» Your instructions:
Could you quote the data below word for word, from the line with "Given: Go back with the browser back arrow" up to and including the line with "Action: coord(687,421)", leaving the pictures out?
+++
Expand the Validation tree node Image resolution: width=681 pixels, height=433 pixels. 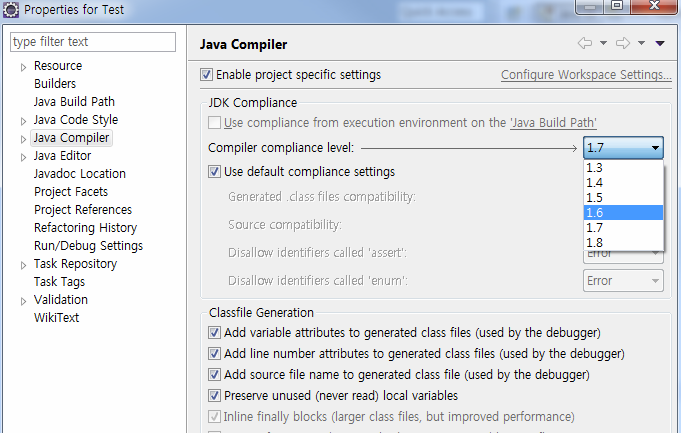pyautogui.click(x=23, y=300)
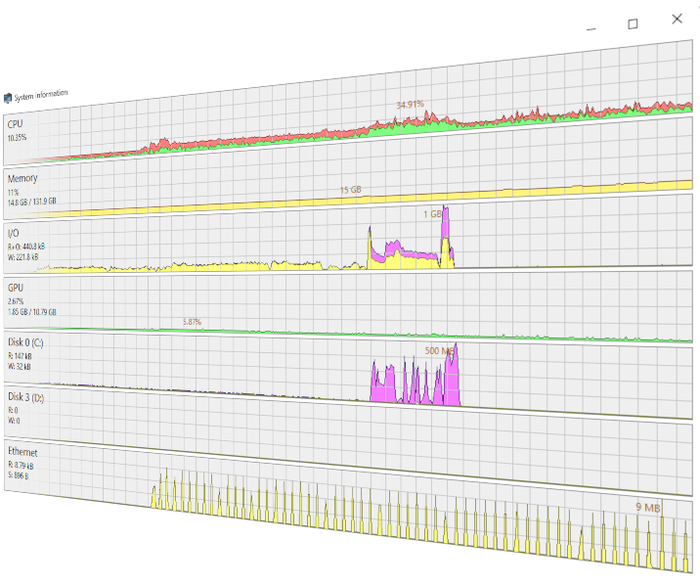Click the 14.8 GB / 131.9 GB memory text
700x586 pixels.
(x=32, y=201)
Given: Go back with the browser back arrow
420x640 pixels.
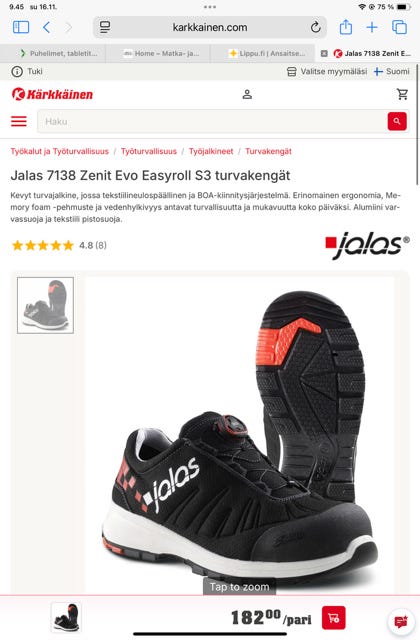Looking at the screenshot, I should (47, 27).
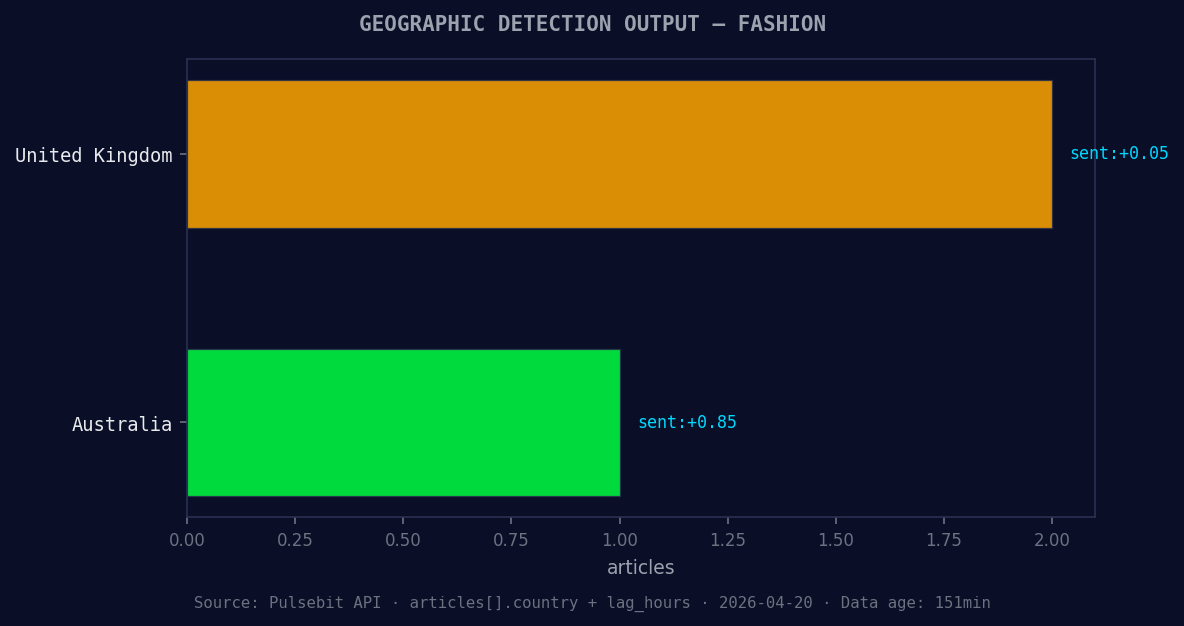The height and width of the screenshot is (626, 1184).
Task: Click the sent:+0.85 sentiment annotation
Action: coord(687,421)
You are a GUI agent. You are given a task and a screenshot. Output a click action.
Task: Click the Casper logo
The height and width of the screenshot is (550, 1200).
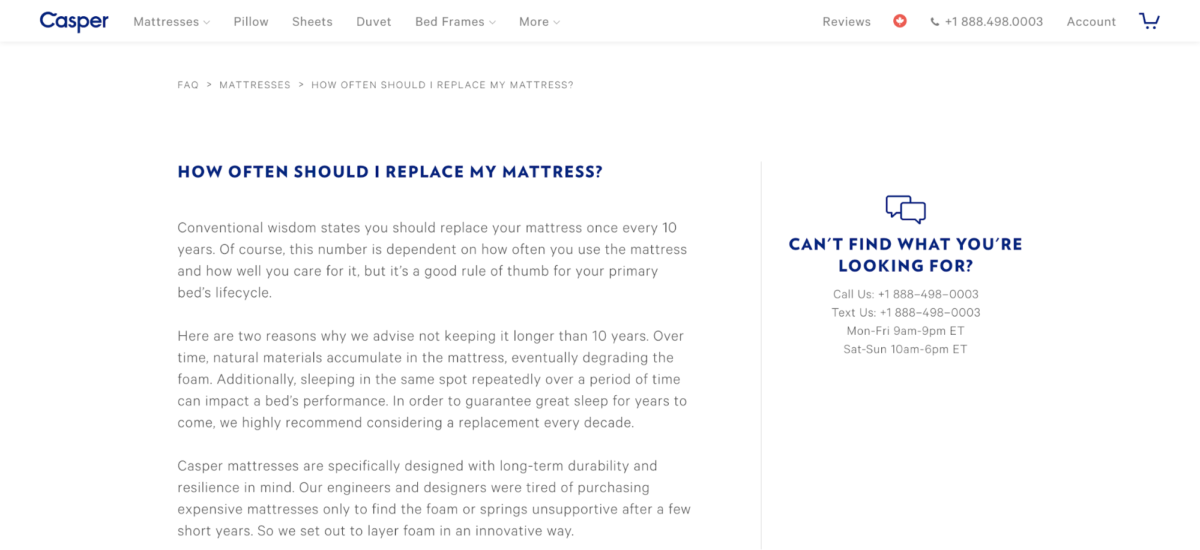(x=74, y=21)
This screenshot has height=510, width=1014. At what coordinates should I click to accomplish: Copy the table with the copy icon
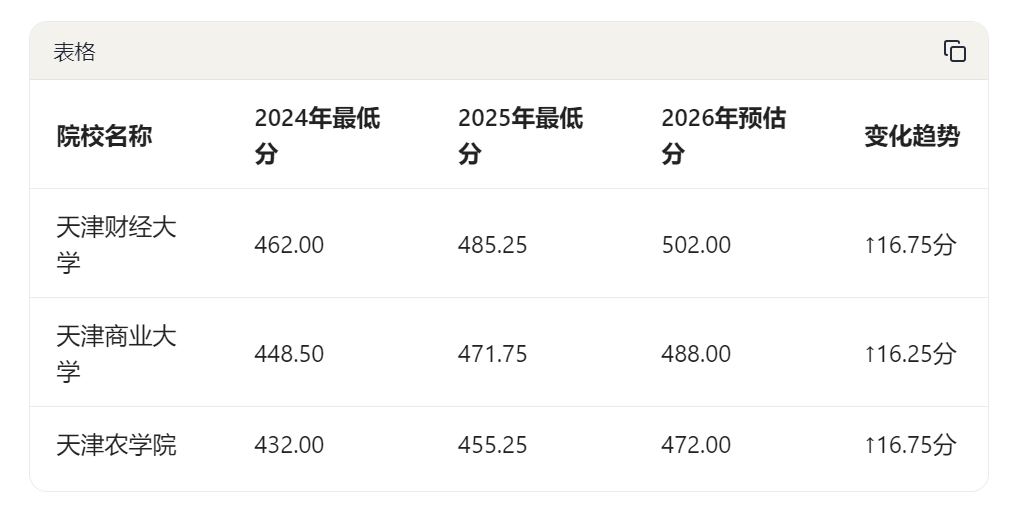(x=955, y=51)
+++
» Written answer:
Given: Go back with the browser back arrow
420x640 pixels.
Looking at the screenshot, I should (47, 27).
The height and width of the screenshot is (626, 1184).
Task: Click the sent:+0.85 sentiment annotation
Action: coord(687,421)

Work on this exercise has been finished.